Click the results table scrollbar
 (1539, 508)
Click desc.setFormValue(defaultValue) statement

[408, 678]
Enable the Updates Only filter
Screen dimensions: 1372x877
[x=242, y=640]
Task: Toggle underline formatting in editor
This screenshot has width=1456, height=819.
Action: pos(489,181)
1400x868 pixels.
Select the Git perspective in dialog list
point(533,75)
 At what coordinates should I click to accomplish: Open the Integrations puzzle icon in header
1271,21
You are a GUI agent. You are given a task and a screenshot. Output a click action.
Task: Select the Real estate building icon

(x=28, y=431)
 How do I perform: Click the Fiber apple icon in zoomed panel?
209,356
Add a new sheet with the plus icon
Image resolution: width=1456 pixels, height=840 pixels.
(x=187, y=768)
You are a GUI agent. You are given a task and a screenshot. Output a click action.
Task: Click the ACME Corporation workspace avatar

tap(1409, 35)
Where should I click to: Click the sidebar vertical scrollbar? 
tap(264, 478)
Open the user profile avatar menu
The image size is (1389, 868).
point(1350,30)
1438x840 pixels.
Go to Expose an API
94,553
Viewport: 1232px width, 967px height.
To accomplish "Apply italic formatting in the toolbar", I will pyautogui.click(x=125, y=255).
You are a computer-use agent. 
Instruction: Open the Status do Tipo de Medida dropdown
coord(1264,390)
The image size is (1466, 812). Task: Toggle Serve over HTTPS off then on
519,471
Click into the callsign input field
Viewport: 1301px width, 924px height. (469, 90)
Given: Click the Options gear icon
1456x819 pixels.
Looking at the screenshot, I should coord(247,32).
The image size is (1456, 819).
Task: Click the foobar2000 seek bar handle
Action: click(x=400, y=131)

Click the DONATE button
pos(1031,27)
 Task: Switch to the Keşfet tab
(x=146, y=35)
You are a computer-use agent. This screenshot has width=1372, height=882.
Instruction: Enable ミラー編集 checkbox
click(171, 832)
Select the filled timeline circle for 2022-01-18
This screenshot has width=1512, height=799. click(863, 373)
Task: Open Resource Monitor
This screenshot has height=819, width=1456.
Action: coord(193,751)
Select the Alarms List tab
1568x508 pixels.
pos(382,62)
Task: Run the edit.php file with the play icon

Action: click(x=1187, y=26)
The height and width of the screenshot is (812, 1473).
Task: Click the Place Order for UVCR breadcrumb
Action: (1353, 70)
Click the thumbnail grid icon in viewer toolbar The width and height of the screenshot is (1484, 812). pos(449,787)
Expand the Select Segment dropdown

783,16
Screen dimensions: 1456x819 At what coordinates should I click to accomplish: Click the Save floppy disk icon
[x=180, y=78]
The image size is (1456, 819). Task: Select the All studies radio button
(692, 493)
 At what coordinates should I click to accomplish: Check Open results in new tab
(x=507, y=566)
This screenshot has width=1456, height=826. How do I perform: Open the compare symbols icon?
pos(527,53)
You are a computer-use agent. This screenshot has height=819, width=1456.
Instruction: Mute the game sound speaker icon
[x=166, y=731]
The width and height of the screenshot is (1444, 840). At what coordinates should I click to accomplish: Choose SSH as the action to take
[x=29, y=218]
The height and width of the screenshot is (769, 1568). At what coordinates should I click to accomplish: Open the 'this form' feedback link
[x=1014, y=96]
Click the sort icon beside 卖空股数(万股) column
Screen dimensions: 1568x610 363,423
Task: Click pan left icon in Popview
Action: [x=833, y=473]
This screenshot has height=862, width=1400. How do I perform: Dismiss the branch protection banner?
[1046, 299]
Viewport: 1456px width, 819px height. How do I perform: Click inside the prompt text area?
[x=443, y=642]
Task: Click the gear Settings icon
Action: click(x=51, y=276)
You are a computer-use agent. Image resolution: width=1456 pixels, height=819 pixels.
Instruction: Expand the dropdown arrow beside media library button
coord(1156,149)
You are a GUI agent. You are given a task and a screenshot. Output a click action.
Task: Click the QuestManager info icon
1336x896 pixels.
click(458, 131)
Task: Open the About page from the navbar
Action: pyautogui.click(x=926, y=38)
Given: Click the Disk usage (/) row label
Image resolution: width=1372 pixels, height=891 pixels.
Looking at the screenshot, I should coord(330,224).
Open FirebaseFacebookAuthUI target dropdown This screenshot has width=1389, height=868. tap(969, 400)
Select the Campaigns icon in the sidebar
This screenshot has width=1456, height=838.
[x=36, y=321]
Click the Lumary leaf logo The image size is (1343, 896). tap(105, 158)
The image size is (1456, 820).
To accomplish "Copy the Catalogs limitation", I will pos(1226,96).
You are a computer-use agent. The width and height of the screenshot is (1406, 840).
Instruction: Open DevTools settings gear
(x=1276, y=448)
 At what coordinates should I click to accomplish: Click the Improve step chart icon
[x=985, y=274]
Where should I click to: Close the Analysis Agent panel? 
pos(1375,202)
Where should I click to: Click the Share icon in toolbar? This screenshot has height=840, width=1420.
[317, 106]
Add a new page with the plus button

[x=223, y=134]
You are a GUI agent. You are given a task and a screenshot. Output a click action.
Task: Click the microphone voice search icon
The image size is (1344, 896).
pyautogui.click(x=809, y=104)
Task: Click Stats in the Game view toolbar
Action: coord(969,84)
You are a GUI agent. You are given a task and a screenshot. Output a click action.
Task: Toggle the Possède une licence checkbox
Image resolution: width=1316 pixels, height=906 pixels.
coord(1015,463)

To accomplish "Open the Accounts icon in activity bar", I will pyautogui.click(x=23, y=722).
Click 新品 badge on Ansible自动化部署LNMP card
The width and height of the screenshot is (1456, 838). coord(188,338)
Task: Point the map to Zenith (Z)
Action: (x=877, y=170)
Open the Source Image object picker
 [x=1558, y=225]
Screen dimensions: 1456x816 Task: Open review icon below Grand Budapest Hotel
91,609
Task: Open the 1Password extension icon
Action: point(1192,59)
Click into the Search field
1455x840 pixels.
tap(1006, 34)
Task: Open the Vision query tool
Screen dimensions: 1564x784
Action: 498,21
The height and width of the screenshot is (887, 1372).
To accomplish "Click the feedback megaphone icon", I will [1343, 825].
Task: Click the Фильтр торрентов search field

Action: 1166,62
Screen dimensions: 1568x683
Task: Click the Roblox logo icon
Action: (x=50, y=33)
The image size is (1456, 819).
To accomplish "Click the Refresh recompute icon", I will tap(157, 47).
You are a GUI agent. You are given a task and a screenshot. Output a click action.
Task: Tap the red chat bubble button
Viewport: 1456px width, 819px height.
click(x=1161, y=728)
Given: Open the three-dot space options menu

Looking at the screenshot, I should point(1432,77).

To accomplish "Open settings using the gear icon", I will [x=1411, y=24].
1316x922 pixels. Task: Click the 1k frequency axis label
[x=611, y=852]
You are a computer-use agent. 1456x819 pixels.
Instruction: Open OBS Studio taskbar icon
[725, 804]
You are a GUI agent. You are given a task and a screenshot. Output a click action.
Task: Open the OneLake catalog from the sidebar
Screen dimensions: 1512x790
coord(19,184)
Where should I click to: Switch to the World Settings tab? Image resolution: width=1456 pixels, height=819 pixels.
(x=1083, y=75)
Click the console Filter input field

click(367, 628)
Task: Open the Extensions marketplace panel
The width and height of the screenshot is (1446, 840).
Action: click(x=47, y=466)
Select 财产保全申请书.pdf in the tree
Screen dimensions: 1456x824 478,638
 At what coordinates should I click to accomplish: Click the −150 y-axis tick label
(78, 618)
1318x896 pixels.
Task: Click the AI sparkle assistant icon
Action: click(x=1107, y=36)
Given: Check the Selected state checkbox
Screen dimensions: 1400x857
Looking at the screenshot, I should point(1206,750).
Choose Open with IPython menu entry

■ Goal of the exercise
Exactly the lines from the one containing "Click the console Filter input field" through the final line above, and only those, should be given again.

■ Exercise response
Click the console Filter input field

click(367, 628)
Task: Open the Extensions marketplace panel
The width and height of the screenshot is (1446, 840).
Action: click(x=47, y=466)
Select 财产保全申请书.pdf in the tree
Screen dimensions: 1456x824 478,638
 At what coordinates should I click to accomplish: Click the −150 y-axis tick label
(78, 618)
1318x896 pixels.
Task: Click the AI sparkle assistant icon
Action: click(x=1107, y=36)
Given: Check the Selected state checkbox
Screen dimensions: 1400x857
Looking at the screenshot, I should point(1206,750).
Choose Open with IPython menu entry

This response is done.